Long Context Reality Check
16K bulk prefill taking 44 minutes suggests that “fill 256K from scratch every time” is unrealistic. At 20 tok/s, 256K would take ~3.5 hours.
The practical solution:
- Limit ctx to 16K-32K
- Prefill a System Digest (8K-16K) once at startup
- Use Prompt Cache (LCP similarity) for diff-only processing on subsequent requests
- Keep output length at 1K default, 2K only when necessary
Decode 2.4 tok/s vs 10 tok/s
Q4_K_S at ctx=16K delivers 10 tok/s. Q4_K_M at ctx=32K delivers 2.4 tok/s. The gap is context-length driven—the 4.1GB KV cache attention computation becomes the bottleneck at 32K. Unsuitable for interactive chat, but batch processing tolerates the wait.
Lessons Learned
Running a 1T model on CPU is technically validated. Decode at 10 tok/s is insufficient for interactive use but fully practical for Dagster pipeline batch generation, dataset augmentation, and distillation teacher generation.

### Material shown
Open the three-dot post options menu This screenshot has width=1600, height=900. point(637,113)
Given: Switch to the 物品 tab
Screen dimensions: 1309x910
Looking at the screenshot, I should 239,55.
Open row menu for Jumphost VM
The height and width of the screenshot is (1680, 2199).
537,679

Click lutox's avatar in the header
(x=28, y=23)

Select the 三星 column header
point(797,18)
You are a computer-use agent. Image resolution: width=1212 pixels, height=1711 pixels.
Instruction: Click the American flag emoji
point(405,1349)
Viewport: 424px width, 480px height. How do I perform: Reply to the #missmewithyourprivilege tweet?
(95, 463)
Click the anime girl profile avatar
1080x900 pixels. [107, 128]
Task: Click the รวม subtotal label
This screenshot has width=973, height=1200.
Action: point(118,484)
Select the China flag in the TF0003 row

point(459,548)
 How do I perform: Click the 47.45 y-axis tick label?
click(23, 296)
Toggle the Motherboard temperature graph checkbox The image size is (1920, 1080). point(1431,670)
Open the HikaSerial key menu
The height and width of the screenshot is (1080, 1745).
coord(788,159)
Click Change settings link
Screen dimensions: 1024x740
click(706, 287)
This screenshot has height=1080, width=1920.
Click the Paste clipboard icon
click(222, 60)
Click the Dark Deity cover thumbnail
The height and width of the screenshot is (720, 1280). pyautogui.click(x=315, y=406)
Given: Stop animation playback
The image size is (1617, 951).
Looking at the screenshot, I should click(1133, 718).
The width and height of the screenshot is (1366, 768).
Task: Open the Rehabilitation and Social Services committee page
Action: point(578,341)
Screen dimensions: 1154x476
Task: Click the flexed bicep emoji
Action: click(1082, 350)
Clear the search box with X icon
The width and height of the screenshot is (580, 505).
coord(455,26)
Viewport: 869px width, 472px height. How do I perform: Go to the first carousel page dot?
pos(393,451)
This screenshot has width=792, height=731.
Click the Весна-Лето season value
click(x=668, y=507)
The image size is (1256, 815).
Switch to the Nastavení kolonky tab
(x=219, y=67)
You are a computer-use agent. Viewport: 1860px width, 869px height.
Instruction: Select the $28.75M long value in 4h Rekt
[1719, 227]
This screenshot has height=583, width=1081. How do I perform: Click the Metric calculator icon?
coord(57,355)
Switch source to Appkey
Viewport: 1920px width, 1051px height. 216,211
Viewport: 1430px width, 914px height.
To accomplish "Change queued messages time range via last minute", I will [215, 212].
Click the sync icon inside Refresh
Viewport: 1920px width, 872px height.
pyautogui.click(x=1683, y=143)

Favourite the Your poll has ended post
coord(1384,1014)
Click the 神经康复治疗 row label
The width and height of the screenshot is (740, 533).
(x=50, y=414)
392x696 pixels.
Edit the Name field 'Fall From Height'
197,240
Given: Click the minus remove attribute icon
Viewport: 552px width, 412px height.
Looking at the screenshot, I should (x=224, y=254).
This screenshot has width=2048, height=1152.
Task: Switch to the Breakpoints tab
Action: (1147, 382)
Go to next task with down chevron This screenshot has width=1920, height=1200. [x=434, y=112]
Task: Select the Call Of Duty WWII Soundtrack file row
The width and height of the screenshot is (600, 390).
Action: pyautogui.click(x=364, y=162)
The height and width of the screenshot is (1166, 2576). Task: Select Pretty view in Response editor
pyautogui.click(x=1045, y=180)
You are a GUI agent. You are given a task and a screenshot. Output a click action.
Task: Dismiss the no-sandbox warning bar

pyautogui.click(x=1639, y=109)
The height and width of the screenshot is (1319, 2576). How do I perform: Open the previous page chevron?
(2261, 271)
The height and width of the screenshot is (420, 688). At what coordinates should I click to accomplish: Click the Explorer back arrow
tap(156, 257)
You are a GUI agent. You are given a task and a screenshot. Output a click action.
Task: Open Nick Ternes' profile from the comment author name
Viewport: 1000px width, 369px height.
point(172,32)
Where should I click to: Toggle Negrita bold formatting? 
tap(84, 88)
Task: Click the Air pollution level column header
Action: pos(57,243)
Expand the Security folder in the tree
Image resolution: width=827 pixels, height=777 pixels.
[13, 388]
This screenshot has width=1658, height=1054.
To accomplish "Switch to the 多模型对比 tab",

### Set task 1
Condense the paragraph in the text on long-context CPU inference that begins "Q4_K_S at ctx=16K" into a short bulleted list that keeps its main facts.
### Set task 2
Reproduce everything in the listing from its first line down to the line containing "pos(393,451)", with both ends included.

### Full solution 1
- Q4_K_S at ctx=16K: 10 tok/s decode.
- Q4_K_M at ctx=32K: 2.4 tok/s decode.
- Context length drives the gap; at 32K, the attention computation over the 4.1GB KV cache is the bottleneck.
- The slower speed is unsuitable for interactive chat but acceptable for batch processing.

### Full solution 2
Open the three-dot post options menu This screenshot has width=1600, height=900. point(637,113)
Given: Switch to the 物品 tab
Screen dimensions: 1309x910
Looking at the screenshot, I should 239,55.
Open row menu for Jumphost VM
The height and width of the screenshot is (1680, 2199).
537,679

Click lutox's avatar in the header
(x=28, y=23)

Select the 三星 column header
point(797,18)
You are a computer-use agent. Image resolution: width=1212 pixels, height=1711 pixels.
Instruction: Click the American flag emoji
point(405,1349)
Viewport: 424px width, 480px height. How do I perform: Reply to the #missmewithyourprivilege tweet?
(95, 463)
Click the anime girl profile avatar
1080x900 pixels. [107, 128]
Task: Click the รวม subtotal label
This screenshot has width=973, height=1200.
Action: point(118,484)
Select the China flag in the TF0003 row

point(459,548)
 How do I perform: Click the 47.45 y-axis tick label?
click(23, 296)
Toggle the Motherboard temperature graph checkbox The image size is (1920, 1080). point(1431,670)
Open the HikaSerial key menu
The height and width of the screenshot is (1080, 1745).
coord(788,159)
Click Change settings link
Screen dimensions: 1024x740
click(706, 287)
This screenshot has height=1080, width=1920.
Click the Paste clipboard icon
click(222, 60)
Click the Dark Deity cover thumbnail
The height and width of the screenshot is (720, 1280). pyautogui.click(x=315, y=406)
Given: Stop animation playback
The image size is (1617, 951).
Looking at the screenshot, I should click(1133, 718).
The width and height of the screenshot is (1366, 768).
Task: Open the Rehabilitation and Social Services committee page
Action: point(578,341)
Screen dimensions: 1154x476
Task: Click the flexed bicep emoji
Action: click(1082, 350)
Clear the search box with X icon
The width and height of the screenshot is (580, 505).
coord(455,26)
Viewport: 869px width, 472px height. How do I perform: Go to the first carousel page dot?
pos(393,451)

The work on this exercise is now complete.